- Location: 13°06′30″N 12°30′33″E﻿ / ﻿13.1082°N 12.5093°E Damasak, Nigeria
- Date: November 24, 2014– March 17, 2015
- Attack type: Massacre
- Deaths: 400
- Perpetrators: Boko Haram

= Damasak massacre =

Series of massacres and executions in Damask, Nigeria

The Damasak massacre was a series of massacres and mass execution committed by Boko Haram in the city of Damasak, Nigeria.

==Attack==
On 24 November 2014, Boko Haram invaded and captured the city of Damasak, Nigeria in retaliation for civilians joining self-defense groups. The inhabitants of the city fled the advancing Boko haram jihadists. About 3,000 civilians left the city and fled to neighboring Niger. They crossed the Yobe River bordering the two countries on the boat, many civilians died attempting to swim across the Yobe river.
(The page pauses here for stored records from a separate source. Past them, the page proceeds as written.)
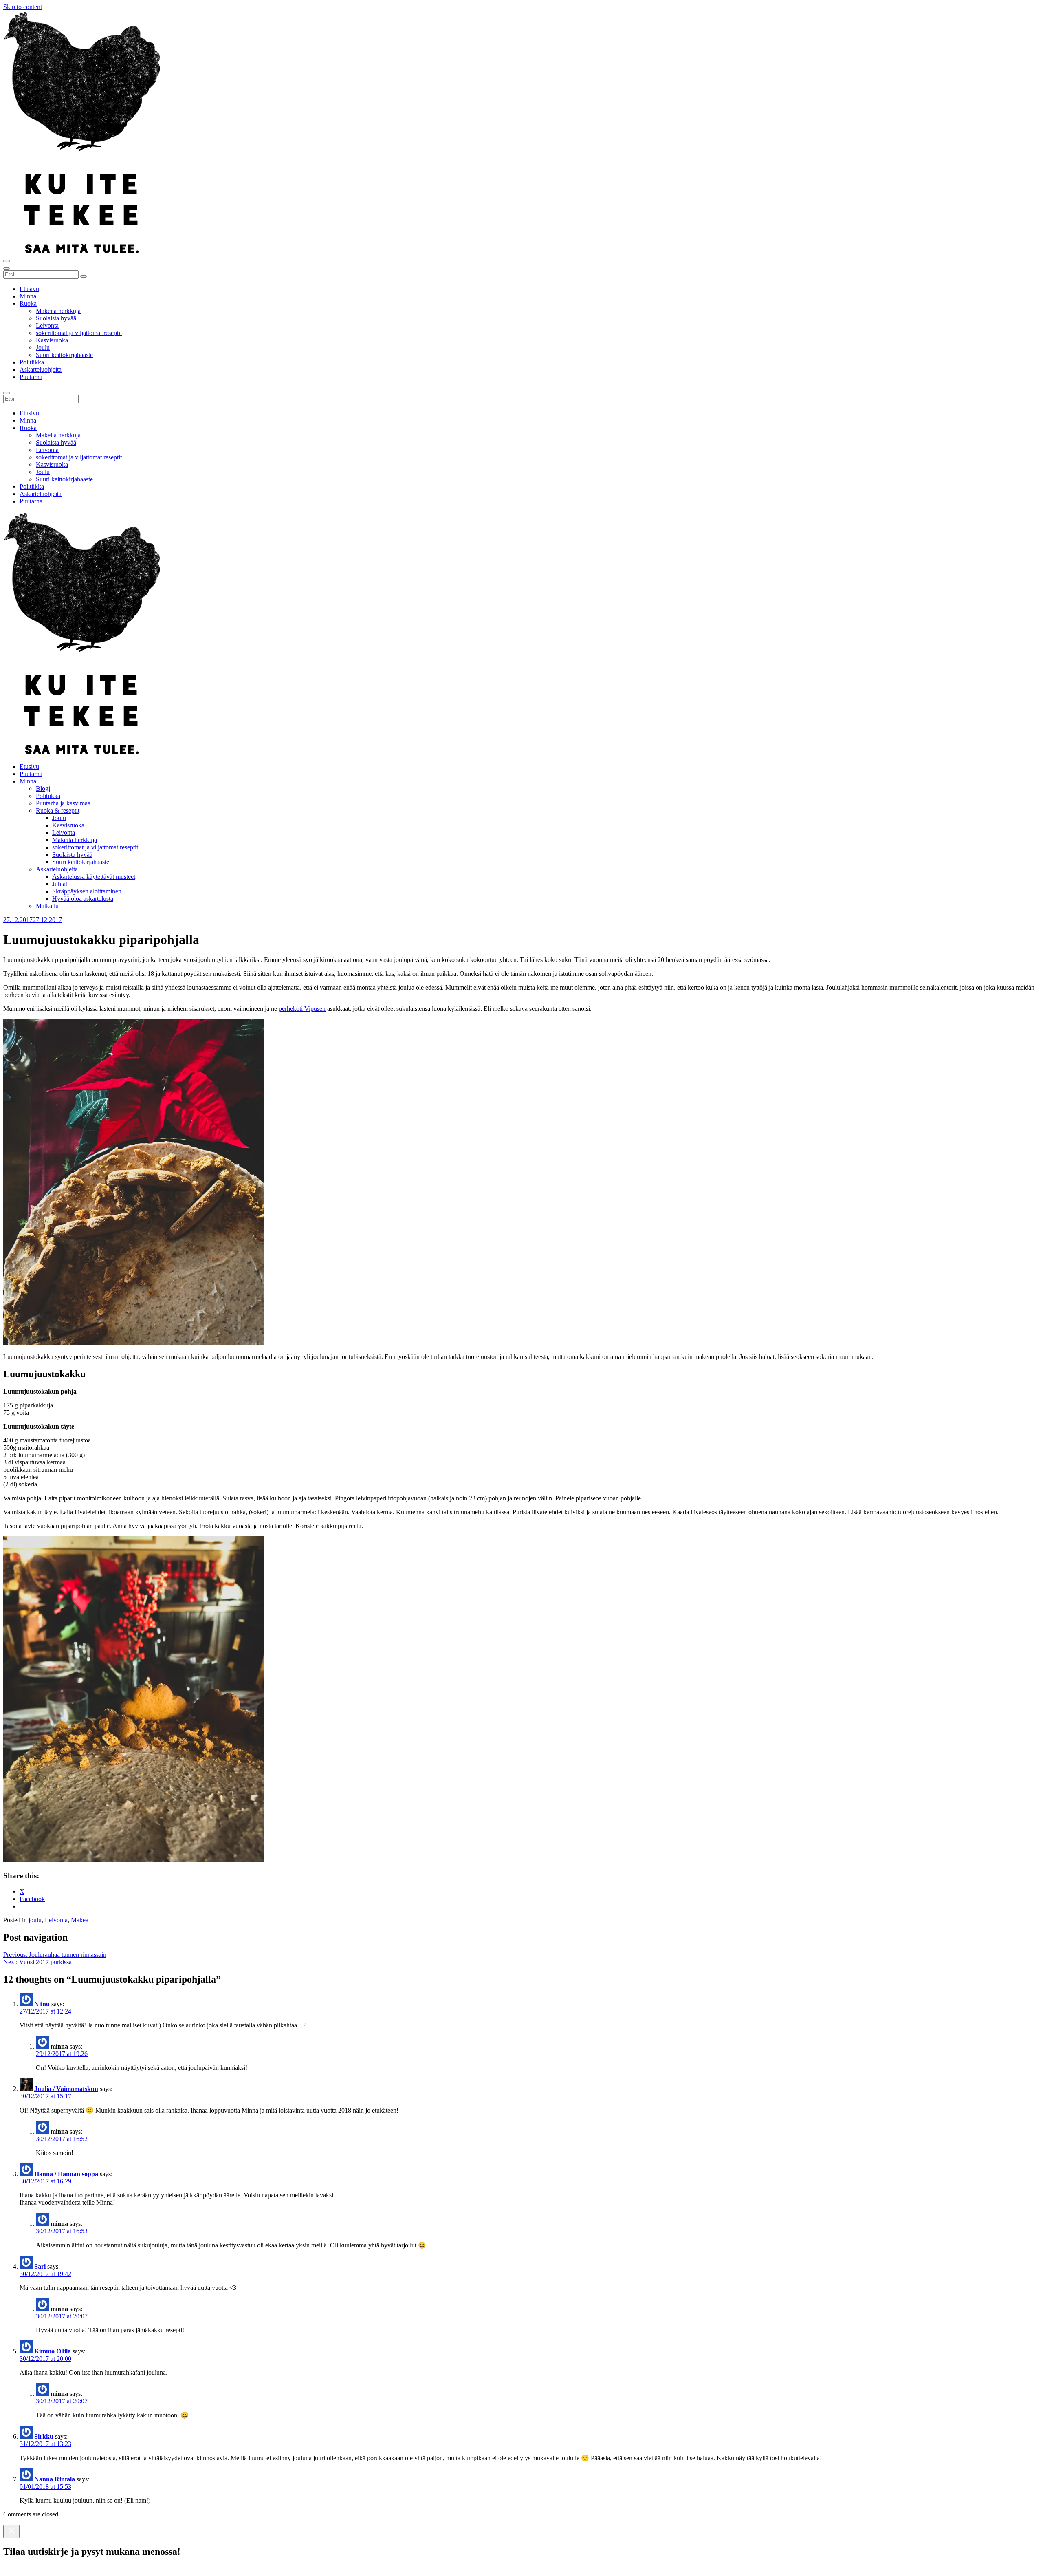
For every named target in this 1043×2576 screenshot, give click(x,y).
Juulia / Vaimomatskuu (66, 2088)
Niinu (42, 2003)
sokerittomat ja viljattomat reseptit (79, 332)
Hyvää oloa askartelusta (82, 898)
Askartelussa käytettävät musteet (93, 876)
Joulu (43, 347)
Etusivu (29, 288)
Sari (40, 2266)
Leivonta (47, 325)
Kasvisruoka (52, 340)
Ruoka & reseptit (57, 810)
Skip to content (22, 6)
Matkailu (47, 905)
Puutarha (31, 376)
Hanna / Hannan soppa (66, 2173)
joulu (35, 1920)
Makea (79, 1920)
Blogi (43, 788)
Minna (28, 296)
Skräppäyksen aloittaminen (86, 891)
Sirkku (43, 2436)
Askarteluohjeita (41, 369)
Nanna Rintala (54, 2479)
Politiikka (32, 362)
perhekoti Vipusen (302, 1008)
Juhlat (59, 883)
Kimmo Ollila (52, 2351)
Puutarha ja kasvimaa (63, 803)
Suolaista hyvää (56, 318)
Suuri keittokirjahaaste (64, 354)
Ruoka (28, 303)
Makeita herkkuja (58, 310)
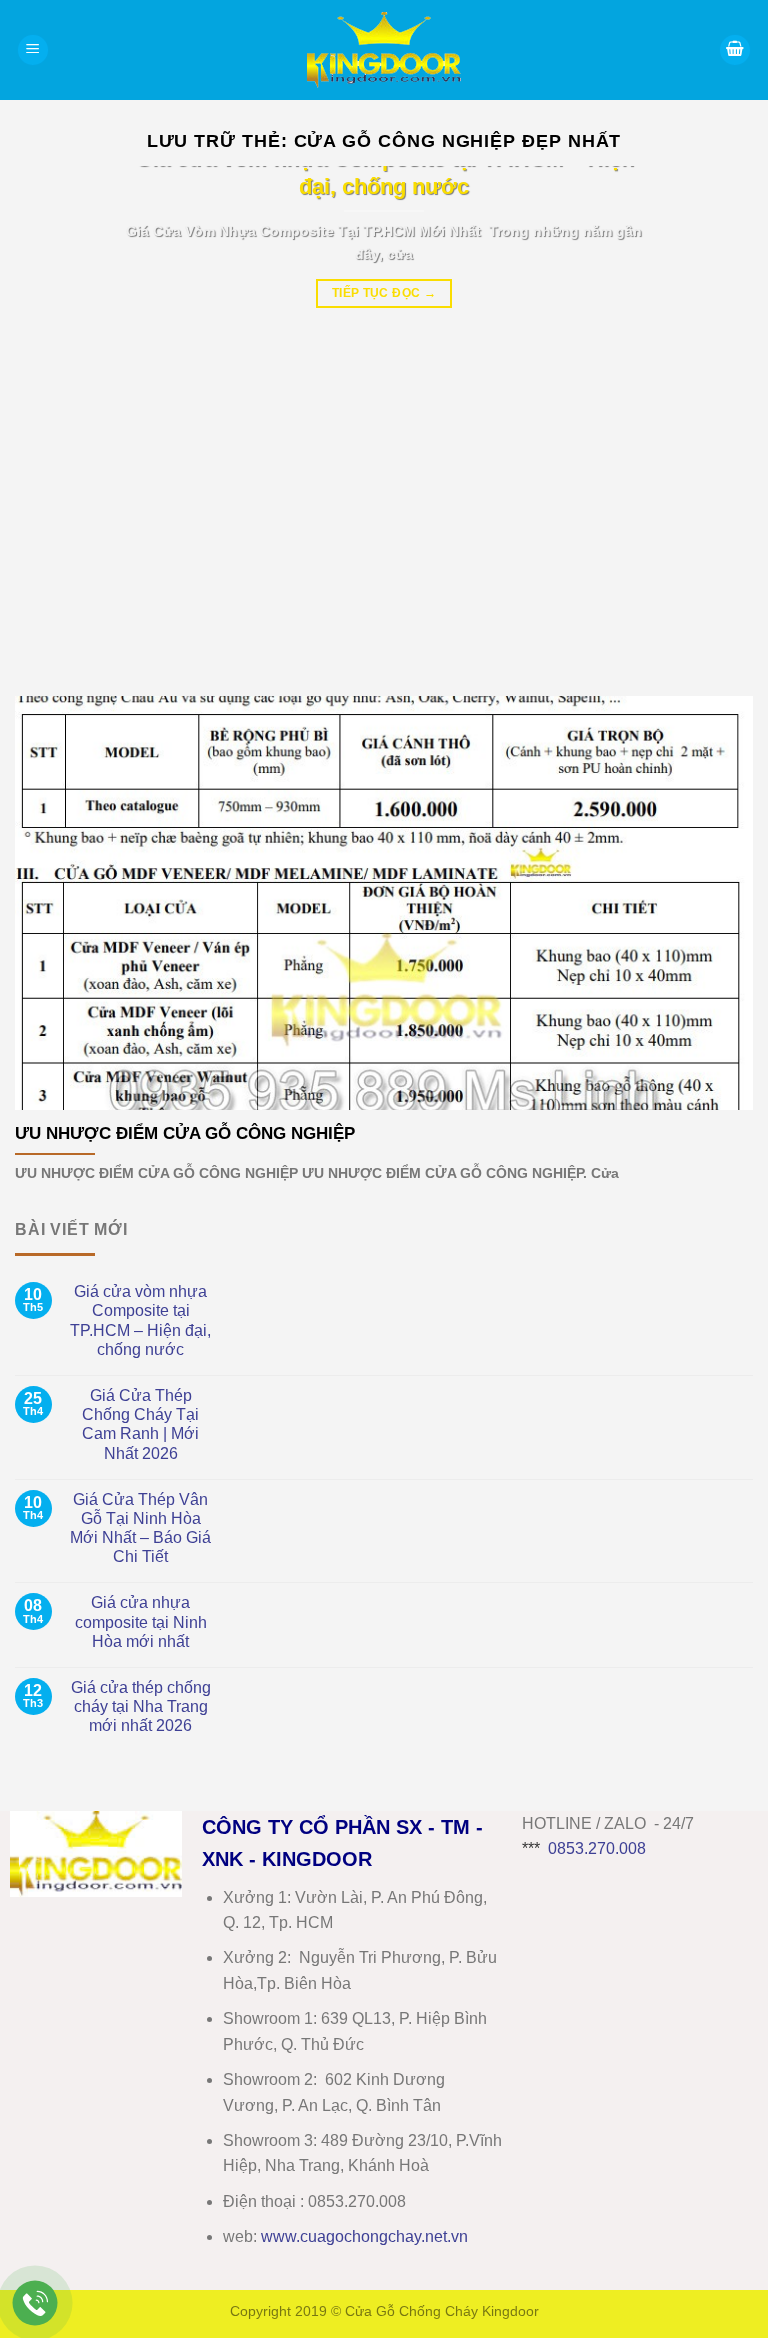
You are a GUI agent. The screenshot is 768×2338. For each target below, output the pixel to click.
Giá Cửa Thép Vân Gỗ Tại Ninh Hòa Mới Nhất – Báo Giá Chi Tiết (140, 1528)
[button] (33, 50)
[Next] (713, 416)
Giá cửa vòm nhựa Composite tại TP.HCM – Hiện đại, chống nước (140, 1320)
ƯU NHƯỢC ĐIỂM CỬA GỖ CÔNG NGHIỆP (185, 1133)
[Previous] (55, 416)
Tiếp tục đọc (384, 293)
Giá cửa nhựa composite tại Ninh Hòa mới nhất (141, 1621)
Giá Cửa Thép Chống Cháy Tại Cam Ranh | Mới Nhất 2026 (140, 1424)
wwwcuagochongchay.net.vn (364, 2236)
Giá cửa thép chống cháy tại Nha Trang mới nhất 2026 (141, 1706)
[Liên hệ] (35, 2303)
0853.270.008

Boko Haram started hunting down people fleeing the city and killing them, by the end of the attack estimated 50 people had been killed.

==Occupation==
Boko haram occupied the town for four months, during that four months Boko haram committed several mass executions in and around the city of Damasak. Seventy to one hundred people were killed, with some being beheaded under a concrete bridge leading out of the city. Hundreds more were killed in the dried-up river bank and other parts of the town. By the end of the occupation on 17 March 2015, 400 civilians had been executed by Boko haram.

==Liberation==

On 17 March 2015, the Nigerien and Chadian armies launch an operation to recapture the city of Damasak. Over 2,000 Nigerian and Chadian soldiers attacked the city and recaptured it. the battle left multiple Boko haram vehicles destroyed and 228 Boko haram fighters dead.